Task to complete
Check every line of the data and copy the ones where "computer" appears.

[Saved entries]
------------------------------

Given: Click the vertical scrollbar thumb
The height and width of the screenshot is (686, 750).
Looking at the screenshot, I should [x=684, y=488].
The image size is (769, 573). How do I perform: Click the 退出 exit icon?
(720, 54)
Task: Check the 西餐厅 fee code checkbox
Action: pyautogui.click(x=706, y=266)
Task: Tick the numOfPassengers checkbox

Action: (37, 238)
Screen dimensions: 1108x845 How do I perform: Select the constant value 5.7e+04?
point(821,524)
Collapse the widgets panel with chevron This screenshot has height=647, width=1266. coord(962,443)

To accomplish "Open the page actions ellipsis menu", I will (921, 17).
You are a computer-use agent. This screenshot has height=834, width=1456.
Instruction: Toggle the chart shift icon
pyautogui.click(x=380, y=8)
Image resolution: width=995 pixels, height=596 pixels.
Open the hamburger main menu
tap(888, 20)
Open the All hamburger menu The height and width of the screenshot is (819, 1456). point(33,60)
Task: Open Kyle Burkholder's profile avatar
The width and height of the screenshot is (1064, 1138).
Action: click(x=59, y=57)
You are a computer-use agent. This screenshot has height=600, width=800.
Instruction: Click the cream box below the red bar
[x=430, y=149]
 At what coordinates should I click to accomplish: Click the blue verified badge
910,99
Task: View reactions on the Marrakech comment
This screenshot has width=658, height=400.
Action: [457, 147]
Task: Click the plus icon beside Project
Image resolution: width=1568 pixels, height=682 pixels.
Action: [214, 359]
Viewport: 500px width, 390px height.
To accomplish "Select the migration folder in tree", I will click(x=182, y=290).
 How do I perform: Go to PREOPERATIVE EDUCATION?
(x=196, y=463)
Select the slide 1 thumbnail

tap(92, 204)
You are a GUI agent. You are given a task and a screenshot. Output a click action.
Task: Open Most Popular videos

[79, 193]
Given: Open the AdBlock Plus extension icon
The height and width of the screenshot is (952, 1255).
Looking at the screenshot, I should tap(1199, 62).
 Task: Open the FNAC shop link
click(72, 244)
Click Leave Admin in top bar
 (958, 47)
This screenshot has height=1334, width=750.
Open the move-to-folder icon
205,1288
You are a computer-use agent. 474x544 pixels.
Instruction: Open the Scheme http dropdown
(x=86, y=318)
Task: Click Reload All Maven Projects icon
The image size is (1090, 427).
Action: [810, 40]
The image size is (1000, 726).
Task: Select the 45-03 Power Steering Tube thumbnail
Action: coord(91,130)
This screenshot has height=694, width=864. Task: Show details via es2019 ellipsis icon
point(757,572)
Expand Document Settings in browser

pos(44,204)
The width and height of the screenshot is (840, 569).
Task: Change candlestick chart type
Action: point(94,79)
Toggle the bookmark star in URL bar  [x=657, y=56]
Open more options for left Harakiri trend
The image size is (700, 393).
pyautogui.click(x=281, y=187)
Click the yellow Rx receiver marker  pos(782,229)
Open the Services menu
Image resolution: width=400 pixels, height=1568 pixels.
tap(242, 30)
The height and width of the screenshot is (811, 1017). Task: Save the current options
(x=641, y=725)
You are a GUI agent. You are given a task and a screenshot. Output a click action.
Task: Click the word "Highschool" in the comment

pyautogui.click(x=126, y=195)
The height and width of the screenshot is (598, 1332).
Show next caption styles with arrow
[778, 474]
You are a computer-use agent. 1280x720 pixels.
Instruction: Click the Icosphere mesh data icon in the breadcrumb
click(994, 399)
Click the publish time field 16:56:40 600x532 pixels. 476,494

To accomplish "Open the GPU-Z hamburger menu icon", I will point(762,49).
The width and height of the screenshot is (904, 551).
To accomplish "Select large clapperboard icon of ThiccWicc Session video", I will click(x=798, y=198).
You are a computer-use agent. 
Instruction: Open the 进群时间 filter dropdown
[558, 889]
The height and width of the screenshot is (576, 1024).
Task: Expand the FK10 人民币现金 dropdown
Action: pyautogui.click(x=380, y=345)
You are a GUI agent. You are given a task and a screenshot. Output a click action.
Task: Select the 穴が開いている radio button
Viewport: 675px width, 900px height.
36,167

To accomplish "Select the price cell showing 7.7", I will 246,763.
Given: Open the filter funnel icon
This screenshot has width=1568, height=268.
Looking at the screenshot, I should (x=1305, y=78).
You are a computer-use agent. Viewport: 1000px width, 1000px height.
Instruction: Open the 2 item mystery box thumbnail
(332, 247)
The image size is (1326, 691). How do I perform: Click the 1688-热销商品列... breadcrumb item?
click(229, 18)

------------------------------

Result
You are a computer-use agent. This screenshot has height=834, width=1456.
You are a computer-use agent. This screenshot has height=600, width=800.
You are a computer-use agent. 474x544 pixels.
You are a computer-use agent. 1280x720 pixels.
You are a computer-use agent. 
You are a computer-use agent. Viewport: 1000px width, 1000px height.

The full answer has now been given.